The Kolkata Knight Riders retained 13 players and released ten players. On 12 September, Ali Khan becomes first USA cricketer to join IPL as replacement for Harry Gurney.

- Retained
  Dinesh Karthik, Andre Russell, Sunil Narine, Kuldeep Yadav, Shubman Gill, Lockie Ferguson, Nitish Rana, Rinku Singh, Prasidh Krishna, Sandeep Warrier, Harry Gurney, Kamlesh Nagarkoti, Shivam Mavi.
- Released
  Chris Lynn, Carlos Brathwaite, Nikhil Naik, KC Cariappa, Joe Denly, Shrikant Mundhe, Yarra Prithviraj, Anrich Nortje.
- Acquired via trade
  Siddhesh Lad.

===Auction===

KKR went into the auction with a budget of 35.65 crores INR. They bought Australian bowler Pat Cummins for 15.50 Cr, which was the highest amount ever for an overseas player at the auction. They also bought England captain Eoin Morgan (for 5.25 Cr), Rahul Tripathi, Tom Banton and Chris Green, and 48-year-old leg-spinner Praveen Tambe, who was bought at his base price of INR 20 lakhs.

- Acquired at the auction
  Pat Cummins, Eoin Morgan, Tom Banton, Rahul Tripathi, Varun Chakravarthy, Manimaran Siddharth, Nikhil Naik, Chris Green, Pravin Tambe.

===Offseason===
Brendon McCullum expressed happiness after being appointed KKR's coach, saying it was an honour for him.

On 13 March 2020, the BCCI postponed the tournament until 15 April, in view of the ongoing coronavirus pandemic. After Narendra Modi said that the lockdown in India would last until at least 3 May 2020, the BCCI suspended the tournament indefinitely.

On 24 May, Indian sports minister Kiren Rijiju stated that the decision on whether or not to allow the tournament to be conducted in 2020 would be made by the Indian government based on "the situation of the pandemic". In June 2020, the BCCI confirmed that their preference was to host the tournament in India, possibly between September and October. On 24 July 2020, it was confirmed that the tournament would start from 19 September 2020.

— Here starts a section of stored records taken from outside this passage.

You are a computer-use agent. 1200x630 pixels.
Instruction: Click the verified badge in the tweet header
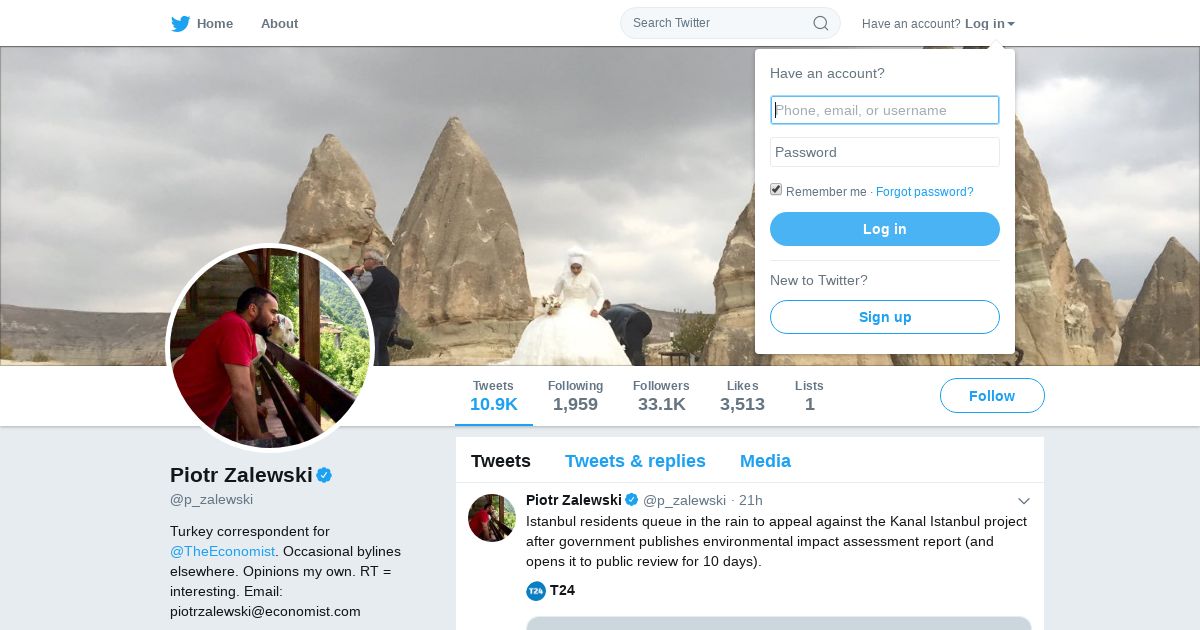(632, 500)
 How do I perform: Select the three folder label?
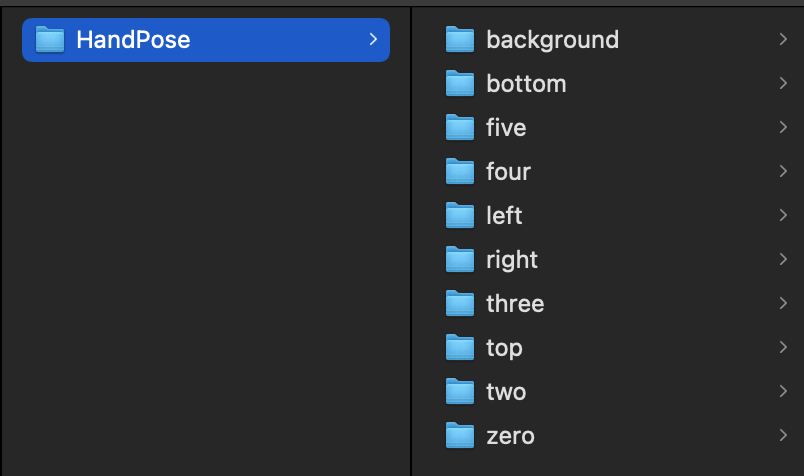[515, 304]
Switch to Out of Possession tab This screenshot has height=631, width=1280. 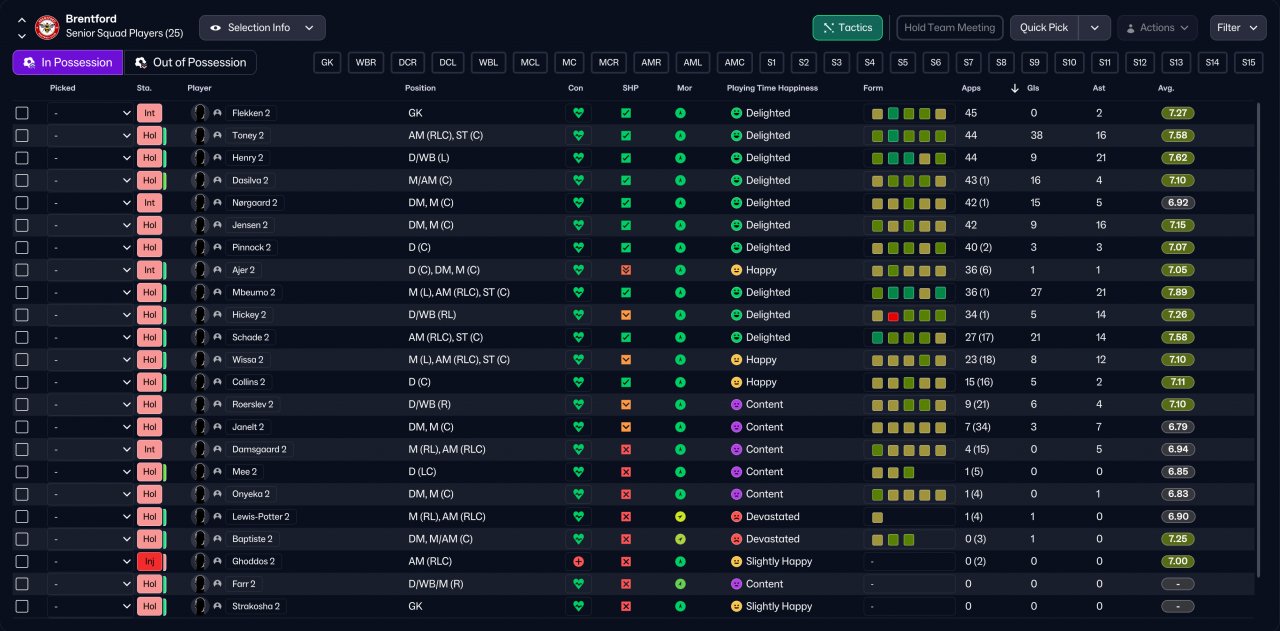[190, 63]
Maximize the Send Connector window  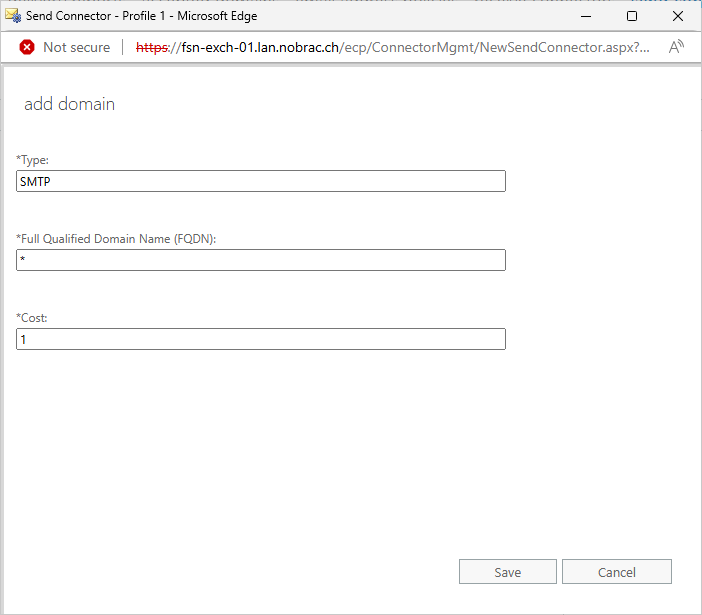(x=632, y=16)
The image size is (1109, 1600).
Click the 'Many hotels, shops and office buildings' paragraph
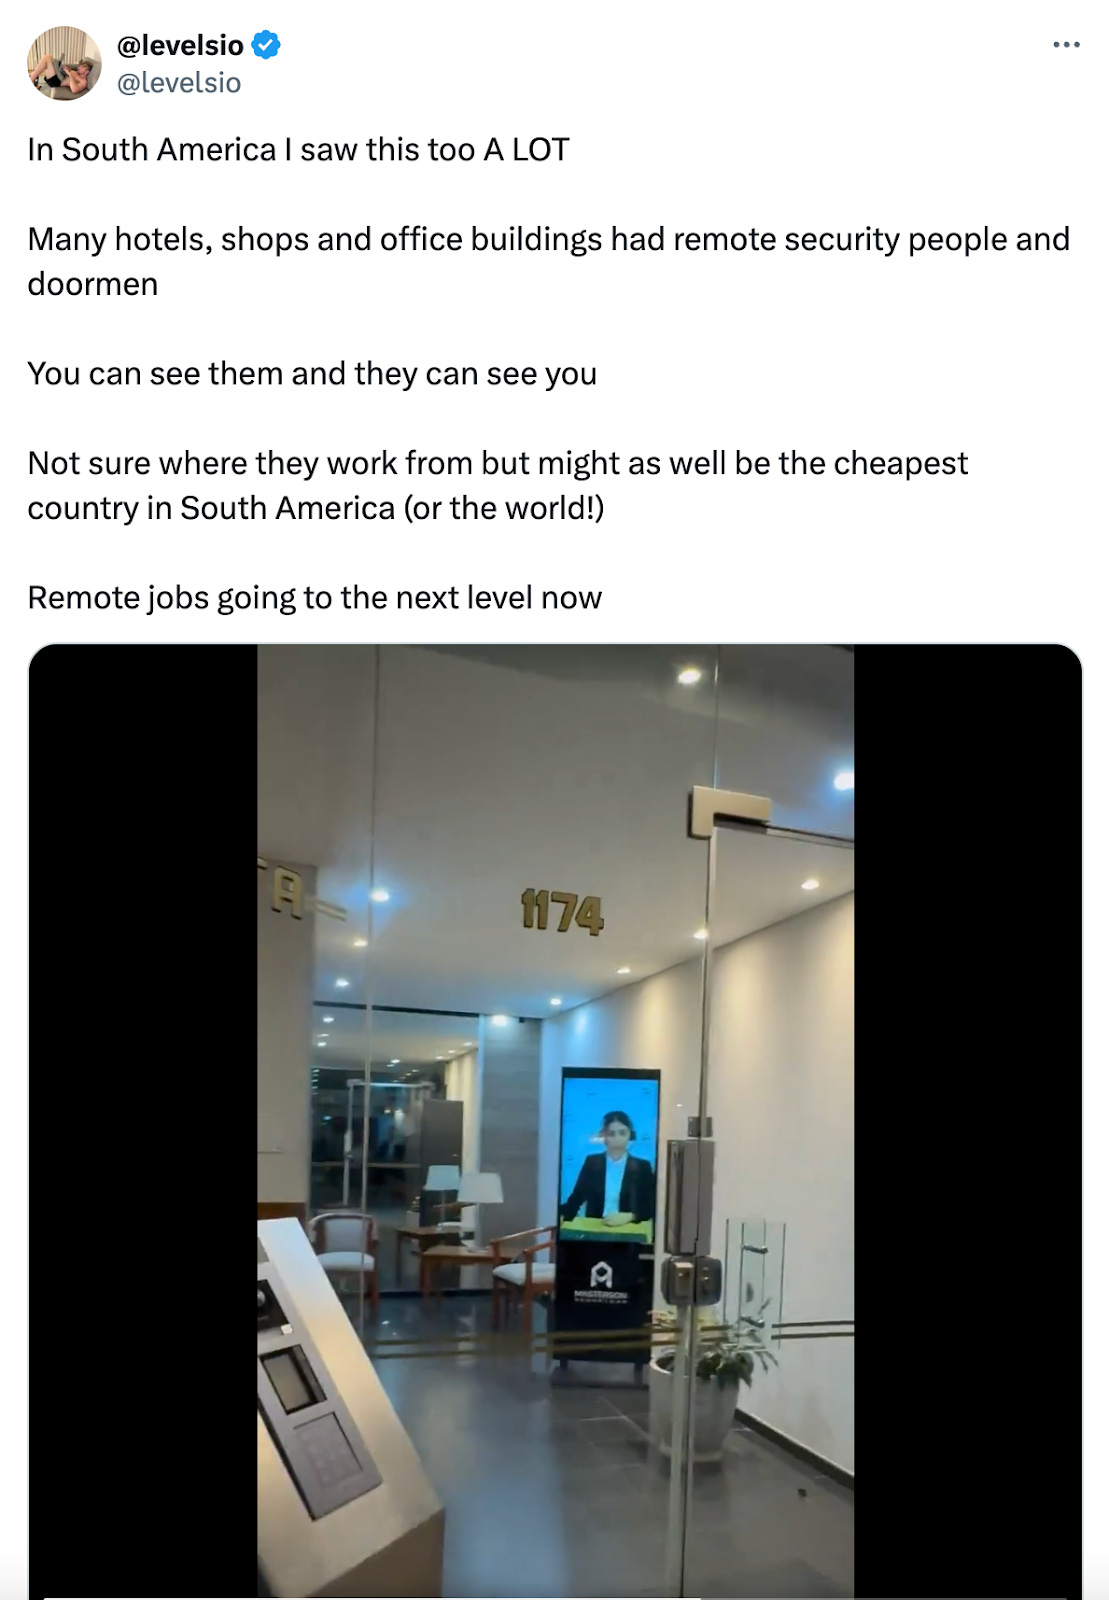(549, 261)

Australian player Chris Green was banned from bowling in January 2020 for three months, due to an illegal action. He had been bought by Kolkata Knight Riders at a base price of INR 20 lakhs. Whether or not he would participate in the IPL season would depend on the League's Governing Council approval. A senior BCCI official confirmed that leg-spinner Pravin Tambe would not play in the IPL 2020 since he had played in T10 league.

===Team analysis===
ESPNcricinfo wrote "Like most teams in the Indian Premier League, Kolkata Knight Riders also have a great playing XI, which has six bowling options and many impact players. The team has done an excellent job by buying Morgan, Banton and Green. However, Pat Cummins sold for a record amount will also be under pressure to perform well for him. Apart from this, the team has tremendous all-rounders in the form of Narine and Russell. The bowling attack of the team will decide how it performs in 2020."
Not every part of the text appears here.